The capabilites could be for example read, write, search. etc. The rule could be the endpoint qualifier to match.
Note that this configuration file is a great start for re-organization. When there is enough handlers registered to see the kind of capabilities, matches, actions, customizations specified, the new architecture could be used to make it easier for the components to specify what they want.
Further more, most of the configuration variations will come in handy to provision the central governance that this handler meets. If there are enough handlers specified in the AdminManager configuration file, this is a low hanging fruit for a rewrite.
At this point we are able to filter the supported actions based on the configuration information and the passed in user context and the look up of the associated user's capabilites. This filtering of supported actions is where the authorization line is crossed.

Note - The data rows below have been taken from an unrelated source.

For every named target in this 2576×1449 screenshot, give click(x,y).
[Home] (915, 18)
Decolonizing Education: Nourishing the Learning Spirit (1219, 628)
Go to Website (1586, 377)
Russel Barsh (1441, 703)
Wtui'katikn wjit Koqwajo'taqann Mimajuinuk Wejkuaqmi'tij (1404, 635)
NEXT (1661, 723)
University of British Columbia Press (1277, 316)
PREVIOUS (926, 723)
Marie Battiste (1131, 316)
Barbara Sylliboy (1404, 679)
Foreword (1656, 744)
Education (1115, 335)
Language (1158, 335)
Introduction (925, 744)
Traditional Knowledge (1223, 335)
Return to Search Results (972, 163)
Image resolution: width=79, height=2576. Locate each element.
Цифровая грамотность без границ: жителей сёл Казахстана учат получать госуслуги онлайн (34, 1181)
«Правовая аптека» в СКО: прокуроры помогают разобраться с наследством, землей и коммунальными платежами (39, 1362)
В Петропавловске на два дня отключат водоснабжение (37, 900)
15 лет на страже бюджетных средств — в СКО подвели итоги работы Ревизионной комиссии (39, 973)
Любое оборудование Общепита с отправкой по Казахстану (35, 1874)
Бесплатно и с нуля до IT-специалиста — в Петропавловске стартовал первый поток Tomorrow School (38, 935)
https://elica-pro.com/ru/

After the initialization step and depending on the authorization, we can ACL resources as we have described earlier.
Next we evaluate the custom actions. Actions can have arguments. These can be used together with the actions to differentiate the kind of response required.
Next we validate the arguments, their presence and values as specified in the configuration.
At this point the authorization is complete and we are ready to execute the handler.